* **Direction**: Please transcribe the lines from the start of the records up to and including the line containing "[x=166, y=175]", keeping them exactly as they appear.

>> Begin Data entries

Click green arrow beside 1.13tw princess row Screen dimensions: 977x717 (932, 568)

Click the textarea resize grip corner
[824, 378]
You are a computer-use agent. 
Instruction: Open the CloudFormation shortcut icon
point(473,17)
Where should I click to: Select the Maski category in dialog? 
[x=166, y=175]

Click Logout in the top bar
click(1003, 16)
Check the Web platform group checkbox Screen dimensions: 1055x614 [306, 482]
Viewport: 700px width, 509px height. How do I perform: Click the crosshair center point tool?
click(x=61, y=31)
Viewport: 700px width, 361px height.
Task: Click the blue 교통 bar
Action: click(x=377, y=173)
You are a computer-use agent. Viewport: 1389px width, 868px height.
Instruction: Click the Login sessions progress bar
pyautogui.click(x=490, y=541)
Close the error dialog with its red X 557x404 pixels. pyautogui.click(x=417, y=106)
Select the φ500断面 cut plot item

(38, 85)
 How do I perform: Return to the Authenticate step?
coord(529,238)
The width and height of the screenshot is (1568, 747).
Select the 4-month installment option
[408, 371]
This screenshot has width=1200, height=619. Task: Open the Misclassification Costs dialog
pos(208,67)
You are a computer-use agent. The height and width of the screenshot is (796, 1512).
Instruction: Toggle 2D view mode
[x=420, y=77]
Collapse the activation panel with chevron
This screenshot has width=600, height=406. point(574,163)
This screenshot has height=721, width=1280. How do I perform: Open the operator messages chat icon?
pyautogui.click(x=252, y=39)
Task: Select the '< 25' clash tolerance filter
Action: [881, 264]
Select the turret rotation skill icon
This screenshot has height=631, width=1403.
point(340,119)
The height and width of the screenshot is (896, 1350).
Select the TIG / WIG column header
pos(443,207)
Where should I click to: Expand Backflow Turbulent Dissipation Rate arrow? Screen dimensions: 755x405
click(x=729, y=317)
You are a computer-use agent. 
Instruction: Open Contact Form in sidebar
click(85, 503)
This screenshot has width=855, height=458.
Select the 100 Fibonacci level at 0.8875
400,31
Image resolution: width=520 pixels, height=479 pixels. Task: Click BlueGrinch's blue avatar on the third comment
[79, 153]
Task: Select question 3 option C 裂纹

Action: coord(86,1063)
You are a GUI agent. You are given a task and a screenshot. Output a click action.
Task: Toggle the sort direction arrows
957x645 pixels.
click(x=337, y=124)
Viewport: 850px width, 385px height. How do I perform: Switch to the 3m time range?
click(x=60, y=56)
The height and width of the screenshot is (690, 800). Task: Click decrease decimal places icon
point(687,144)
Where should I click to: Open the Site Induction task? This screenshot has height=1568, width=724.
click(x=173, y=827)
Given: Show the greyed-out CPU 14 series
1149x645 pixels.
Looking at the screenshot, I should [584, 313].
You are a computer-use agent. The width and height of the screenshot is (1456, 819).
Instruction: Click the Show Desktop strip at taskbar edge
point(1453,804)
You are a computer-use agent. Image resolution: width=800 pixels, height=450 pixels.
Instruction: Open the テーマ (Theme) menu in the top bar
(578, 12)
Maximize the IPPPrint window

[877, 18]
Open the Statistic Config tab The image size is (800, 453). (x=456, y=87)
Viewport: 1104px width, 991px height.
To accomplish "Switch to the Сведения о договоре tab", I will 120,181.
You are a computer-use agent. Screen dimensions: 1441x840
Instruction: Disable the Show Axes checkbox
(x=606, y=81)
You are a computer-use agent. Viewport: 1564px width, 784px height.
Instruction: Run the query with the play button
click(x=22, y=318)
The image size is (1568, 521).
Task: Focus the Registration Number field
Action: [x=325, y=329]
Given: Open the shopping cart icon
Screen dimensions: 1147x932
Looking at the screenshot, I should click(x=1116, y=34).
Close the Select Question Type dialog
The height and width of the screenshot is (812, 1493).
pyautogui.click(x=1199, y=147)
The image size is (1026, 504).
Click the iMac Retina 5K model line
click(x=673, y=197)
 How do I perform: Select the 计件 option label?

>> End Data entries

* **Exercise answer**:
Click green arrow beside 1.13tw princess row Screen dimensions: 977x717 (932, 568)

Click the textarea resize grip corner
[824, 378]
You are a computer-use agent. 
Instruction: Open the CloudFormation shortcut icon
point(473,17)
Where should I click to: Select the Maski category in dialog? 
[x=166, y=175]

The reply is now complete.